Return only the lines from the start of the records through the line that contains "This screenshot has height=952, width=1267.", inclusive; leave out all pictures.

───

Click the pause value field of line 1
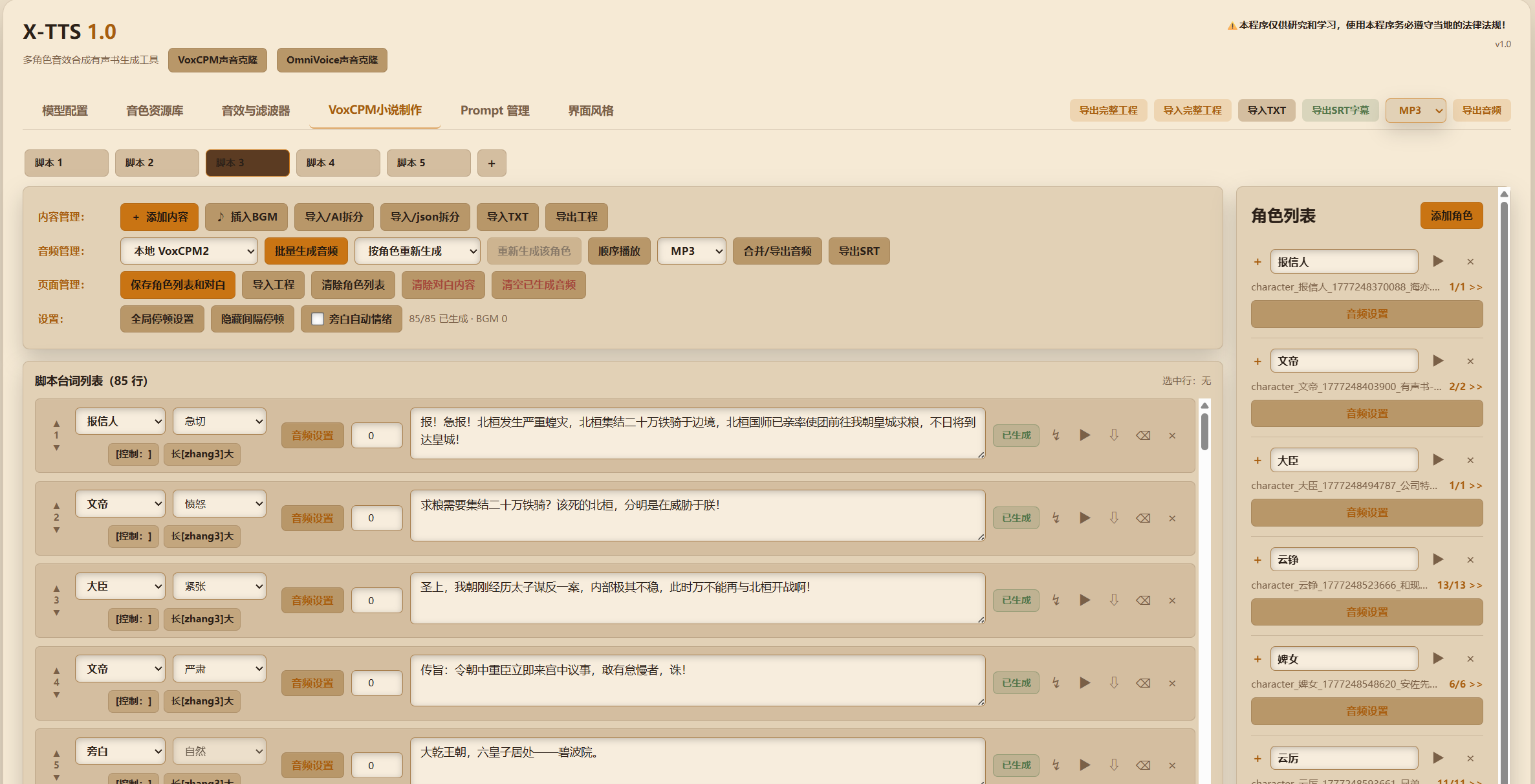This screenshot has height=784, width=1535. [376, 435]
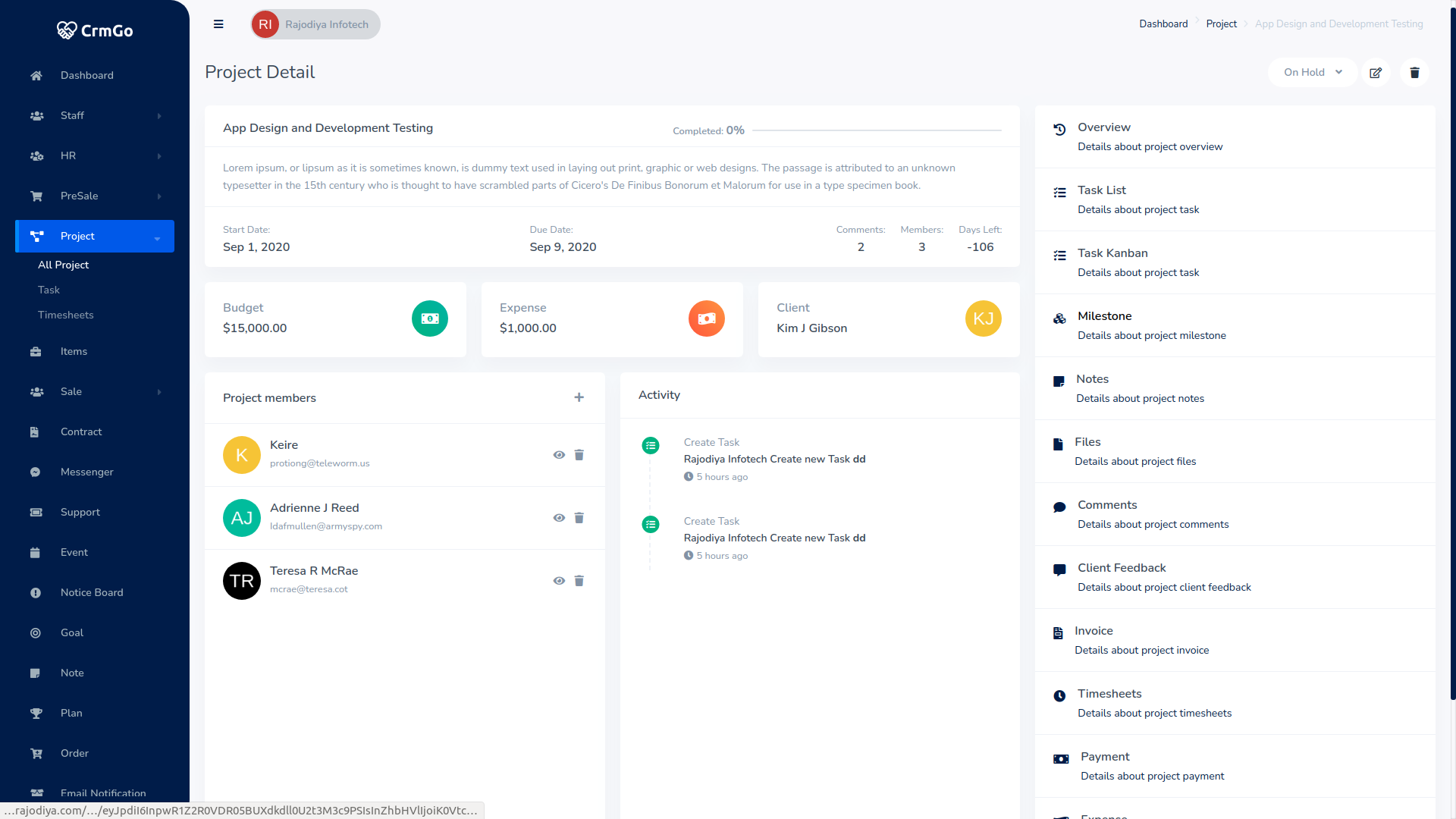This screenshot has height=819, width=1456.
Task: Click the plus icon to add project member
Action: tap(579, 397)
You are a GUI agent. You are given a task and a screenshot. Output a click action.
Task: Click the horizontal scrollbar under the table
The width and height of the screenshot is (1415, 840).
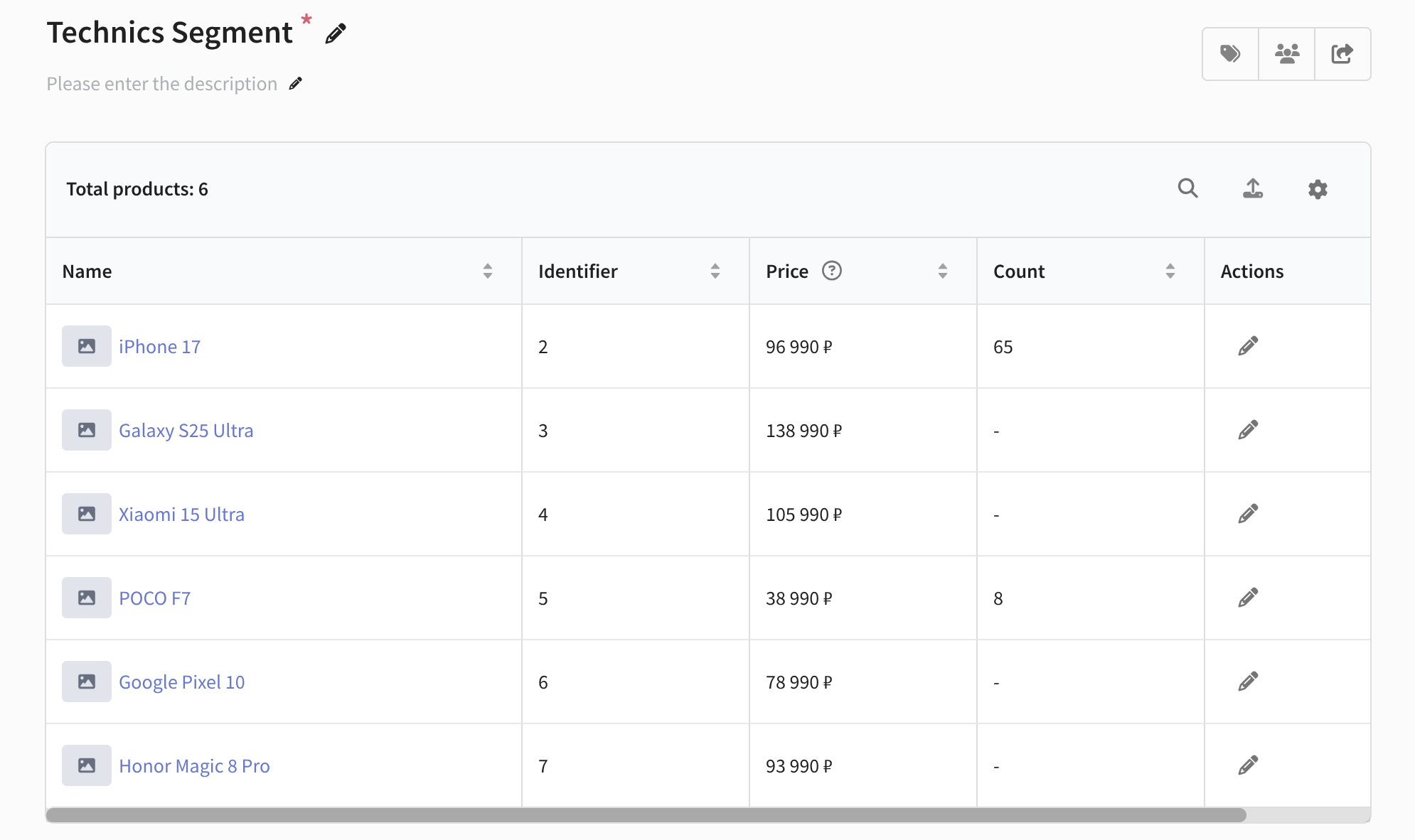(646, 815)
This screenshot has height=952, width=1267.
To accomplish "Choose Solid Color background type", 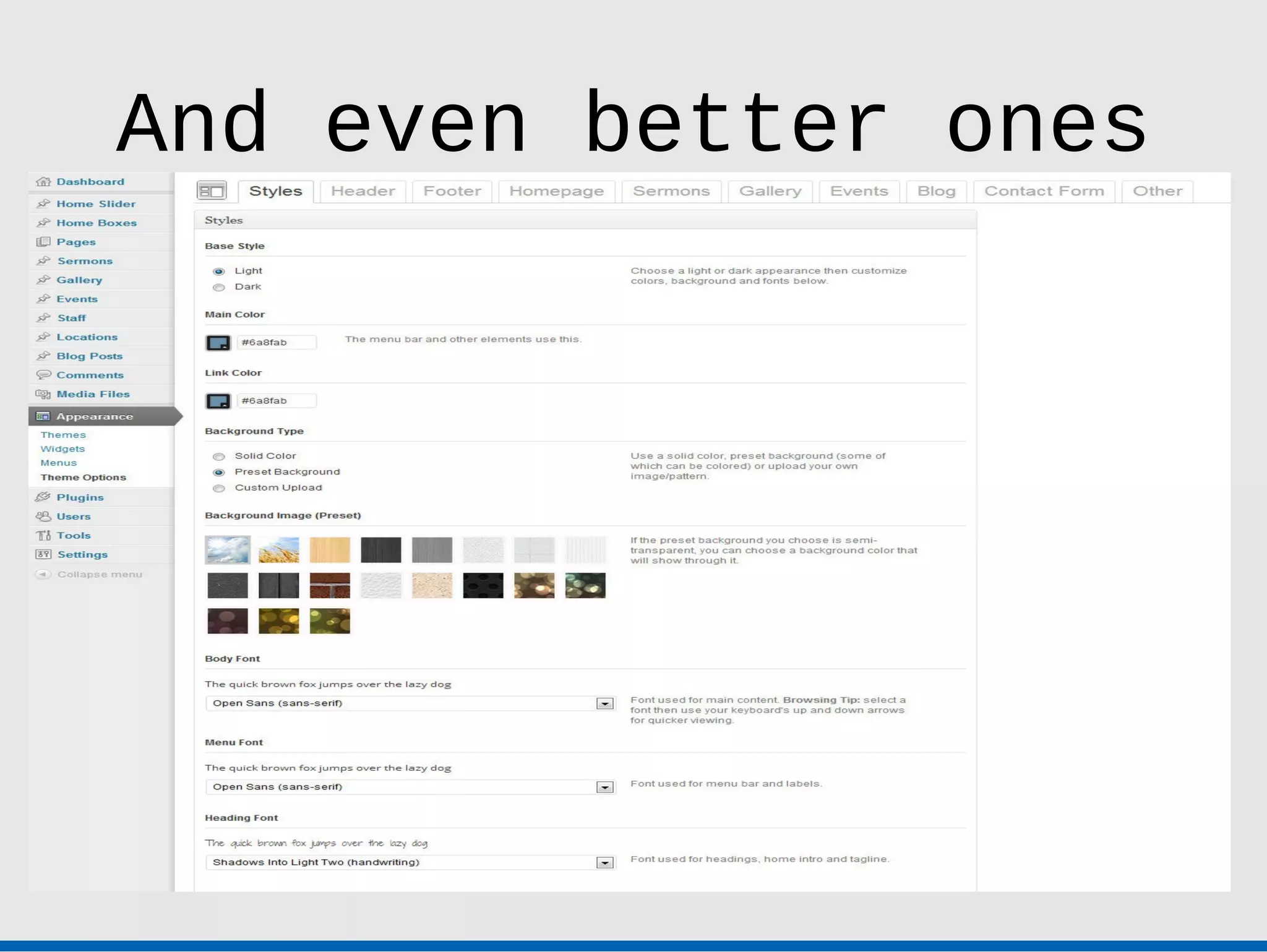I will point(218,457).
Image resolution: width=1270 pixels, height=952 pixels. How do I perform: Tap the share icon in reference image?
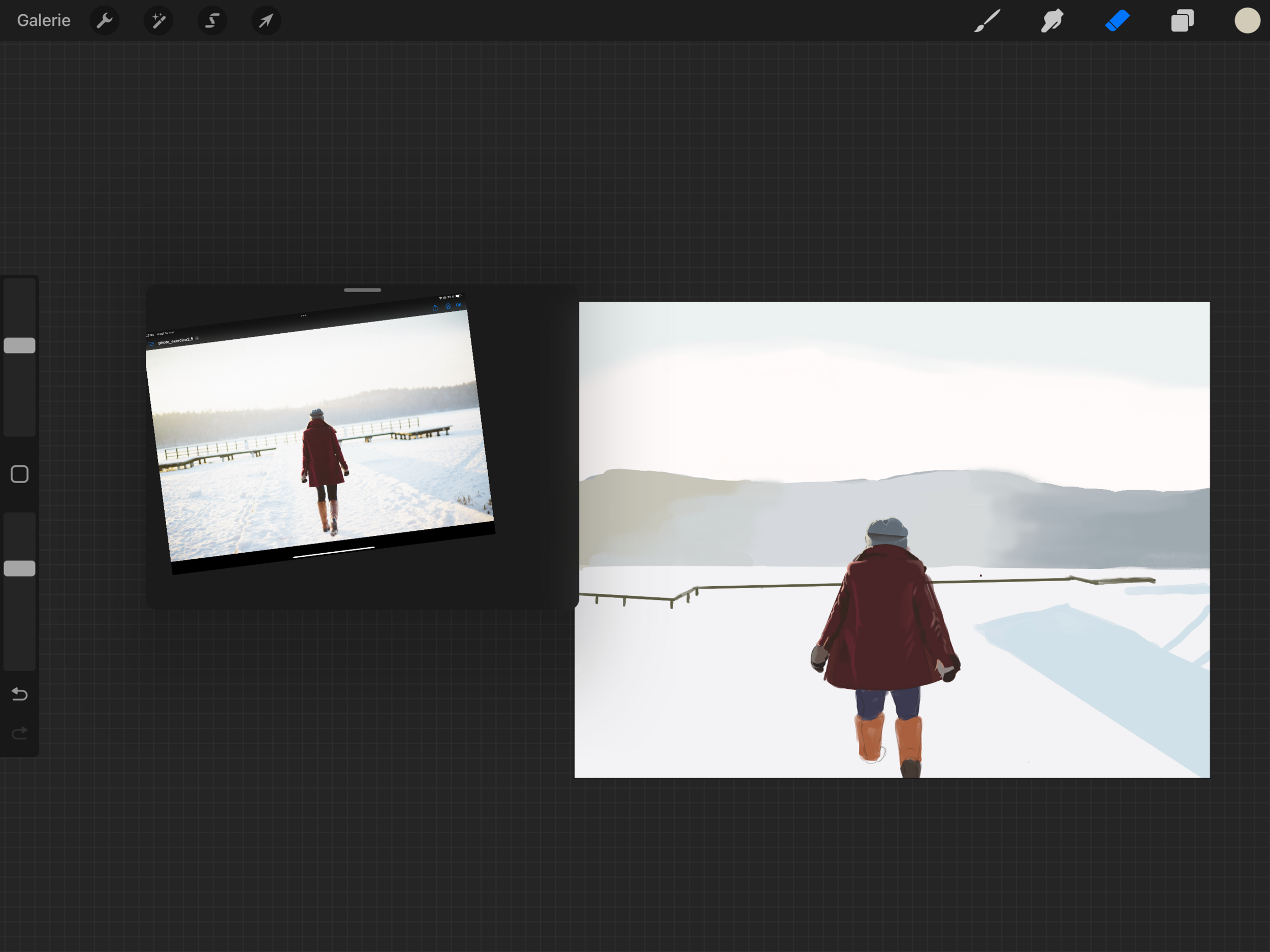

───

RESULT OF THIS EXERCISE.
Click the pause value field of line 1
This screenshot has height=784, width=1535. [376, 435]
This screenshot has height=819, width=1456.
Task: Click the plus icon to add project member
Action: tap(579, 397)
You are a GUI agent. You are given a task and a screenshot. Output a click action.
Task: Click the horizontal scrollbar under the table
The width and height of the screenshot is (1415, 840).
(646, 815)
This screenshot has height=952, width=1267.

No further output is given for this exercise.